In the evening the Grecians held a council of war, in which it was resolved, that they should decamp from the place they were in, and march to another, more conveniently situated for water. Night being arrived, and the officers endeavouring at the head of their corps to make more haste than ordinary to the camp marked out for them, great confusion happened among the troops, some going one way and some another, without observing any order or regu larity in their march. At last they halted near the little city of Platææ.

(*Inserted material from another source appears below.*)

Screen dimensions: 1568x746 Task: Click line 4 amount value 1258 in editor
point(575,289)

On the first news of the Grecians having decamped, Mardonius drew his whole army into order of battle, and pursued them with the hideous shouting and howling of his barbarian forces, who thought they were marching, not so much in order to fight, as to strip and plunder a flying enemy; and their general likewise, making himself sure of victory, proudly insulted Artabazus, reproaching him with his fearful and cowardly prudence, and with the false notion he had conceived of the Lacedæmonians, who never fled, as he pretended, before an enemy; whereas here was an instance to the contrary. But the general quickly found this was no false or ill grounded notion. He happened to fall in with the Lacedæmonians, who were alone and separated from the body of the Grecian army, to the number of fifty thousand men, together with three thousand of the Tegeans. The encounter was exceedingly fierce and resolute: on both sides the men fought with the courage of lions; and the barbarians perceived that they had to do with soldiers who were determined to conquer or die in the field. The Athenian troops, to whom Pausanias sent an officer, were already upon their march to aid them: but the Greeks, who had taken part with the Persians, to the number of fifty thousand men, went out to meet them on their way, and hindered them from proceeding any farther. Aristides, with his little body of men, bore up firmly against them, and withstood their attack, showing them of how little avail a superiority of numbers is against true courage and bravery.

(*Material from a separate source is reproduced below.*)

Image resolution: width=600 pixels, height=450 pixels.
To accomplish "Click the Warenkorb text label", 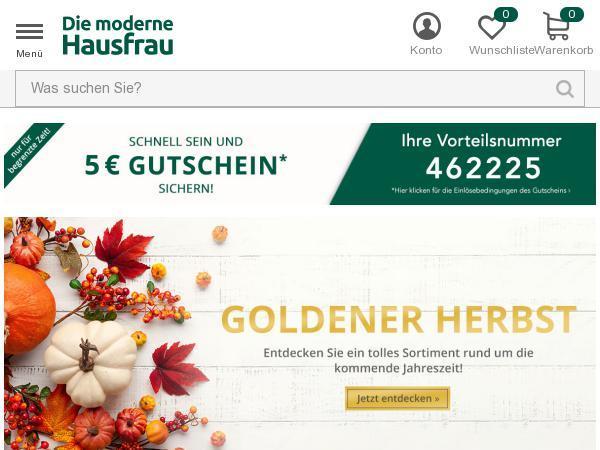I will 564,50.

The battle being thus divided into two, they fought in two different places; the Spartans were the first who broke in upon the Persian forces, and threw them into disorder. Mardonius their general, falling dead of a wound he had received in the engagement, all his army betook themselves to flight; and those Greeks, who were engaged against Aristides, did the same as soon as they understood the barbarians were defeated. The latter ran away to their former camp, which they had quitted, where they were sheltered and fortified with an enclosure of wood. The Lacedæmonians pursued them thither, and attacked them in their intrenchment; but this they did poorly and weakly, like people that were not much acccustomed to sieges, and to attack walls. The Athenian troops, having advice of this, left the pursuit of their Grecian adversaries, and Inarched to the camp of the Persians, which after several assaults they carried, and made a horrible slaughter of the enemy.

Artabazus, who from Mardonius's imprudent management had but too well foreseen the misfortune that befel them, after having distinguished himself in the engagement, and given all possible proofs of his courage and intrepidity, made a timely retreat with the forty thousand men he commanded; and, preventing his flight from being known by the expedition of his march, he arrived safe at Byzantium, and from thence returned into Asia. Of all the rest of the Persian army, not four thousand men escaped after that day's slaughter: all were killed and cut to pieces by the Grecians, who by that means delivered themselves at once from all farther invasions by that nation, no Persian army having ever afterwards appeared on this side of the Hellespont.

This battle was fought on the fourth day of the month Bodromion,* according to the Athenian manner of reckoning. Soon after, the allies, as a testimony of their gratitude to heaven, caused a statue of Jupiter to be made at the joint and common expense, which they placed in his temple at Olympia. The names of the several nations of Greece that were present in the engagement, were engraven on the right side of the Pedestal of the statue; the Lacedæmonians first, the Athenians next, and all the rest in order.†

One of the principal citizens of Ægina came and addressed himself to Pausanias, desiring him to avenge the indignity that Mardonius and Xerxes had shown to Leonidas, whose dead body was hung upon a gallows by their order, and urging him to use Mardonius's body after the same manner. As a farther motive for doing so, he added, that by thus satisfying the manes of those that

*This day answers to the nineteenth of our September.
+ A. M. 3525 Ant. J. C. 479. Paus. I. v. p. 532.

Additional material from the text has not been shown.